Government proposals

According to the government The Extremism Bill will introduce measures to promote social cohesion and
protect people by tackling extremism.

They says the purpose of the Bill is to:

• Unite our country and keep you and your family safe by tackling all forms of  extremism.

• Combat groups and individuals who reject our values and promote messages  of hate.

The main benefits of the Bill (according to the government) would be:

• To strengthen government and law enforcement powers to stop extremists promoting views and behaviour that undermine British values.

Home Secretary Theresa May
Home Secretary Theresa May

• To protect the public from the serious harm extremists intend to cause to individuals, communities and the values we live by.

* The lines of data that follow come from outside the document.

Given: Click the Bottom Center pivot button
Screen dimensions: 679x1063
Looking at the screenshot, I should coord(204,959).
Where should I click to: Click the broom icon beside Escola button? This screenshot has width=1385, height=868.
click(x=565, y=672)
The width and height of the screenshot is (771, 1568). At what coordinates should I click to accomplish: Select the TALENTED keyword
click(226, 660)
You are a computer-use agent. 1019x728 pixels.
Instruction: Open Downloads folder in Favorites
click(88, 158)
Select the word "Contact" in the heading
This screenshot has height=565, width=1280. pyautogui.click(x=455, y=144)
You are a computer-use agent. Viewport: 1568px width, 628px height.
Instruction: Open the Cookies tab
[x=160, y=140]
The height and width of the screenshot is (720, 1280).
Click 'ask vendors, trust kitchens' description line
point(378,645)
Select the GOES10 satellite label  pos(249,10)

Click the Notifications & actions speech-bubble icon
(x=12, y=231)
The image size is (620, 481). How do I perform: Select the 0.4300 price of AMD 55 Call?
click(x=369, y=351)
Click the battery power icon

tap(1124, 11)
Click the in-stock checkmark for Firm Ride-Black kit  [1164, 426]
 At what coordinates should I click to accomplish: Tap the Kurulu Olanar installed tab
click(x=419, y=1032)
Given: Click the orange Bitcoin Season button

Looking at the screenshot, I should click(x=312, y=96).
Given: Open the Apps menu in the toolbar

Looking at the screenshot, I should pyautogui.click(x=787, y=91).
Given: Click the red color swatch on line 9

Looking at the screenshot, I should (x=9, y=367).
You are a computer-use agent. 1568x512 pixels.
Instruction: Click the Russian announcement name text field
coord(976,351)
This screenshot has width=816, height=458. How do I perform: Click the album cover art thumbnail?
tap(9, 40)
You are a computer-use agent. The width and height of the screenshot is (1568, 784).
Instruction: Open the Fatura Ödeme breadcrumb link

• To address the gap in government and law enforcement’s powers to deal with extremism that falls below the thresholds in counter-terrorism legislation.

The main elements of the Bill are:

• Banning Orders: a new power for the Home Secretary to ban extremist

• Extremism Disruption Orders: a new power for law enforcement to stop individuals engaging in extremist behaviour.

• Closure Orders: a new power for law enforcement and local authorities to close down premises used to support extremism.

• Broadcasting: strengthening Ofcom’s roles so that tough measures can be taken against channels that broadcast extremist content.

• Employment checks: enabling employers to check whether an individual is an extremist and bar them from working with children.